Il avait retenu sa respiration.
Boum………Boum……..Boum……
Il avait fermé les yeux.
Boum……Boum……Boum…..
Le ruissellement de son sang, le battement des cellules, la consommation des énergies insérées, le flux vital qui se prolongeait, puisait dans les réserves, entretenait la flamme.
Il avait entendu ce qui ne s’entend pas.
Là-Haut.
Je te remercie pour ton texte personnel qui fait écho aux sentiments partagés sur notre amour de la montagne. C’est rare des commentaires aussi travaillés.
Merci pour ce retour. La montagne est une grande et belle “inspiratrice” 🙂
Je me suis découvert une vraie passion pour le trail ! J’en pratique toutes les semaines et je dois avouer que je suis agréablement surpris par la beauté de la nature !
“Notre montagne est notre bac à sable” Bien vu! La montagne est un terrain de jeu infini, immense, où il y a de la place pour tout le monde et toutes les envies. Elle peut motiver les défis les plus extrêmes comme les ballades les plus douces et offrir autant d’activités que l’on a d’imagination. Un vrai terrain de jeu 🙂
Merci pour ce joli texte plein de poésie Piotr. Ca fait plaisir de lire un amoureux de la montagne.
Mais de rien Alex, au plaisir de te retrouver dans le coin 😉
C’est magnifiquement écrit. Je ne saurai aussi bien manier les mots que toi pour exprimer tout ce que la randonnée en haute montagne m’apporte. Plénitude. Sérénité. Arrêt sur image dans un monde qui dans son rythme infernal donne bien trop souvent l’impression que tout nous échappe.
Connais-tu la vallée d’Aoste et le parc du Grand Paradis? Je suis tombée amoureuse il y a quelques temps de la charmante vallée de Cogne…
Merci pour ce joli partage.
Marika
Merci Marika.
Non je ne connais malheureusement pas la Vallée d’Aoste. Il y a tant de beaux territoires à découvrir, je pense qu’il me sera impossible d’en faire le tour…
C’est bôôôôo !!!
Merciiiiiii Thomas !!!
Je suis une petite montagnarde, mais mon amour est immense,
celui qui m’a donné le virus et qui est mon mari est atteint de vertiges de ménières. Alors , voilà le mois dernier 4 jours de bonheur total en haute Savoie, nous avions retrouvé le goût de la vie , le partage de l’ascension si modeste soit-elle, 4 jours à tutoyer le ciel, les nuages ,le lac léman que l’on pensait pouvoir toucher du doigt. Et après cette euphorie, le retour, les médicaments 3 fois par jour, la fatigue. Il n’est plus question de montagne , nous regardons de l’autre côté et je voyage à travers vous, chaque pas que vous faites, je ferme les yeux et je marche avec vous vers ces domaines où seuls les purs peuvent comprendre que rien ni personne ne nous empêchera d’atteindre ce paradis que l’on appelle montagne.Alors merci pour ce souffle partagé et toutes ces émotions ressenties, ce monde est à jamais le mien et je garde l’espoir qu’il refasse partie un jour de notre quotidien.Bien à toi.avec toute ma chaleureuse reconnaissance.
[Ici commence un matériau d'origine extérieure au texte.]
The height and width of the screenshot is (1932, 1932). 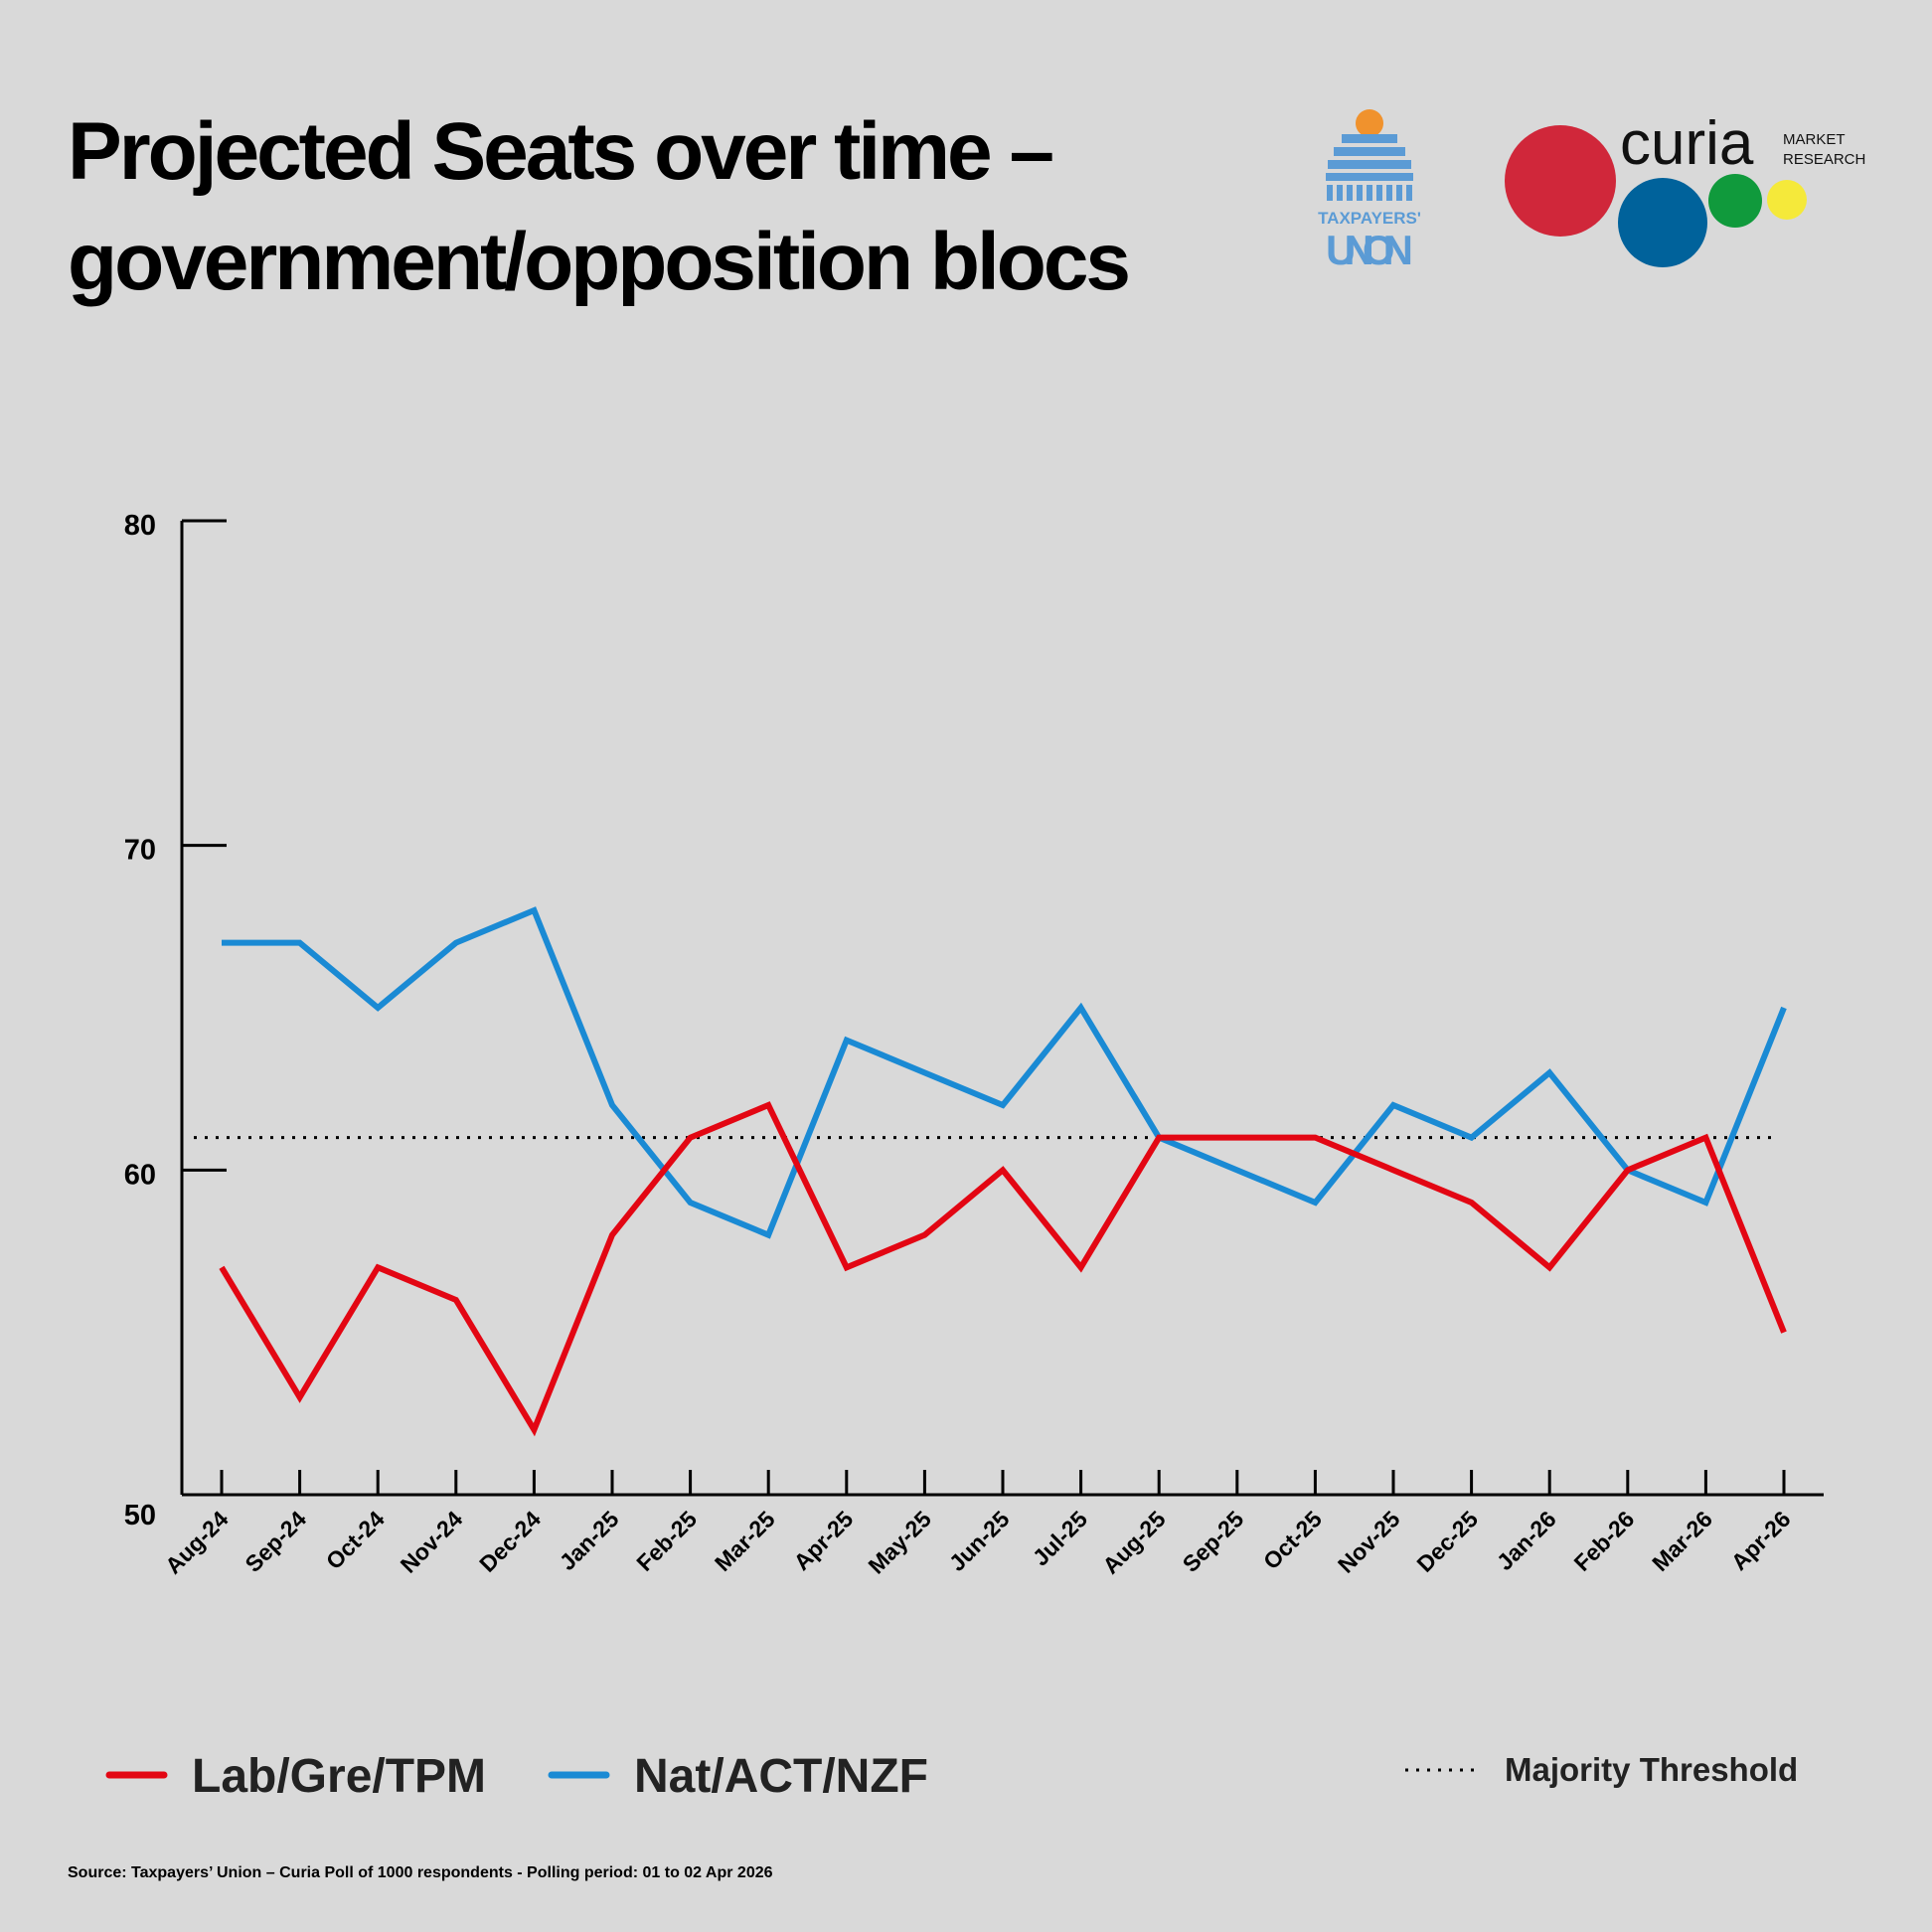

Votre histoire est bien triste Solange et j’espère, modestement, pouvoir continuer à vous faire voyager avec mes photos et mes mots. Merci pour votre touchant commentaire.
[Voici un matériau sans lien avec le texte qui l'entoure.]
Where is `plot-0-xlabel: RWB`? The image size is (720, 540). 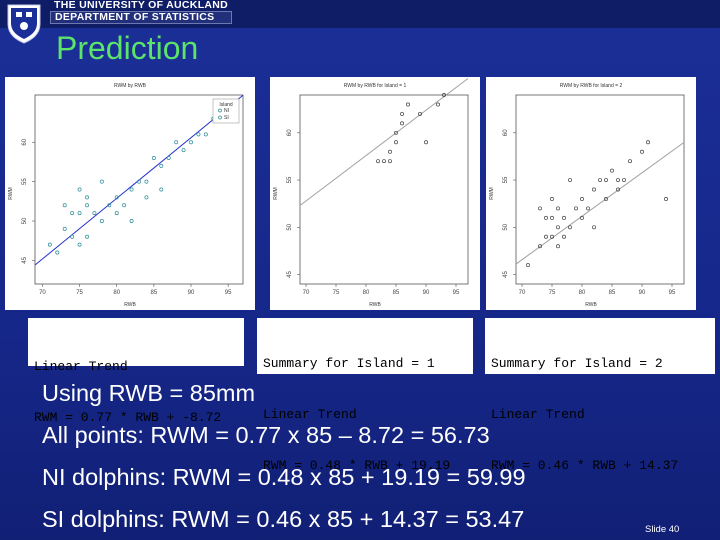
plot-0-xlabel: RWB is located at coordinates (130, 305).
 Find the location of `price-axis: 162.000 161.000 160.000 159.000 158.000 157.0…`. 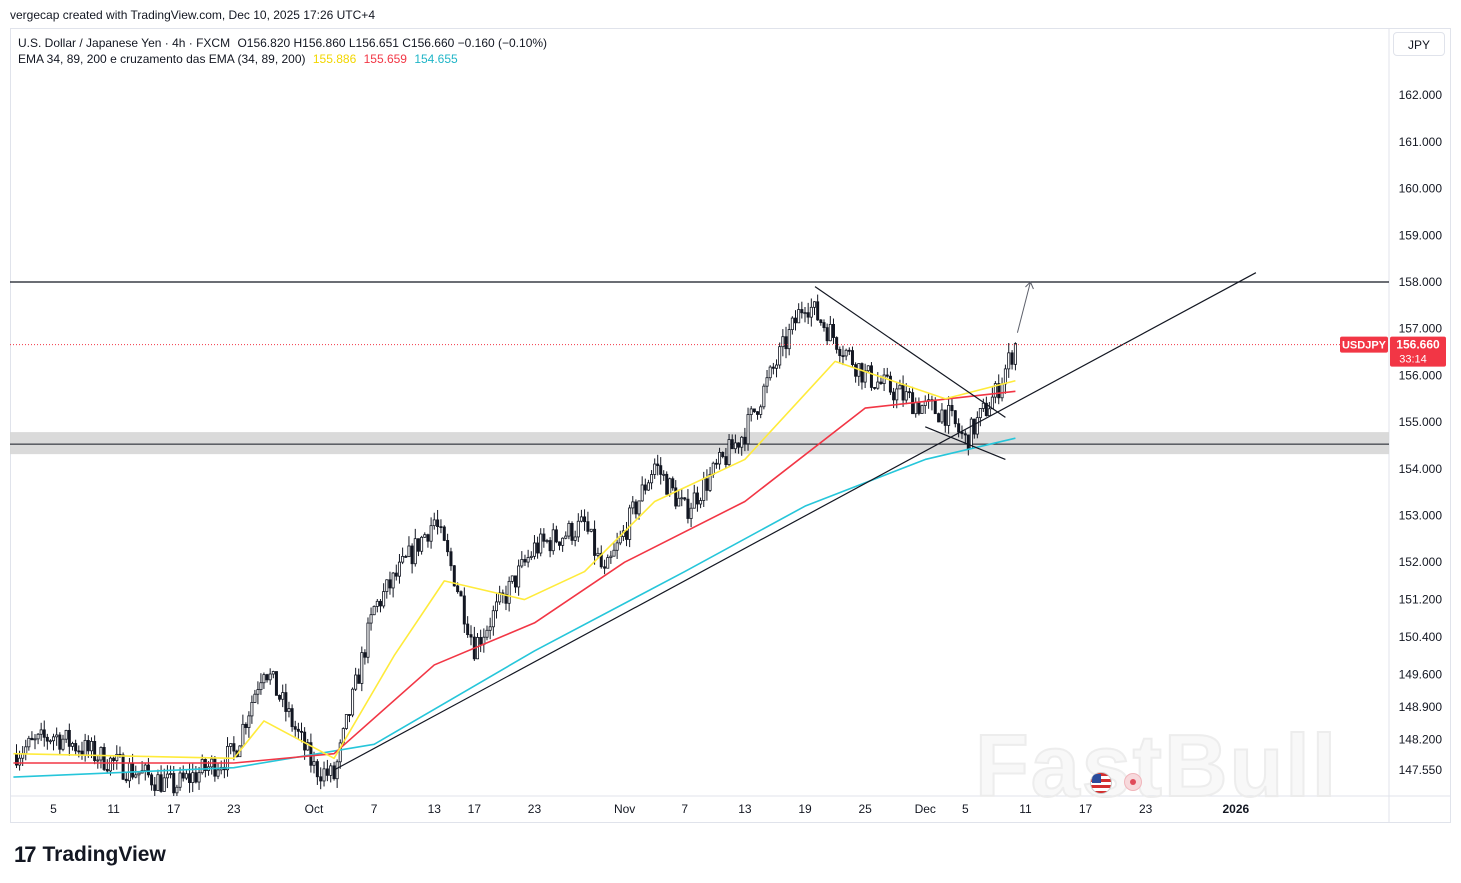

price-axis: 162.000 161.000 160.000 159.000 158.000 157.0… is located at coordinates (1421, 432).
Je suis d’une nature optimiste, et je pense que demain sera meilleur, en attendant cher Piotr, je randonne avec toi et c’est merveilleux.Merci!
C’est un très bel hommage à la montagne que tu nous offres ici. J’ai toujours un faible pour les reliefs, sûrement la curiosité de voir ce qui se cache derrière un col ou au détour d’un sentier. Bonnes randonnées à toi !
Merci Laura pour ce compliment 🙂 Oui, il y a toujours la surprise et la curiosité qui nous anime.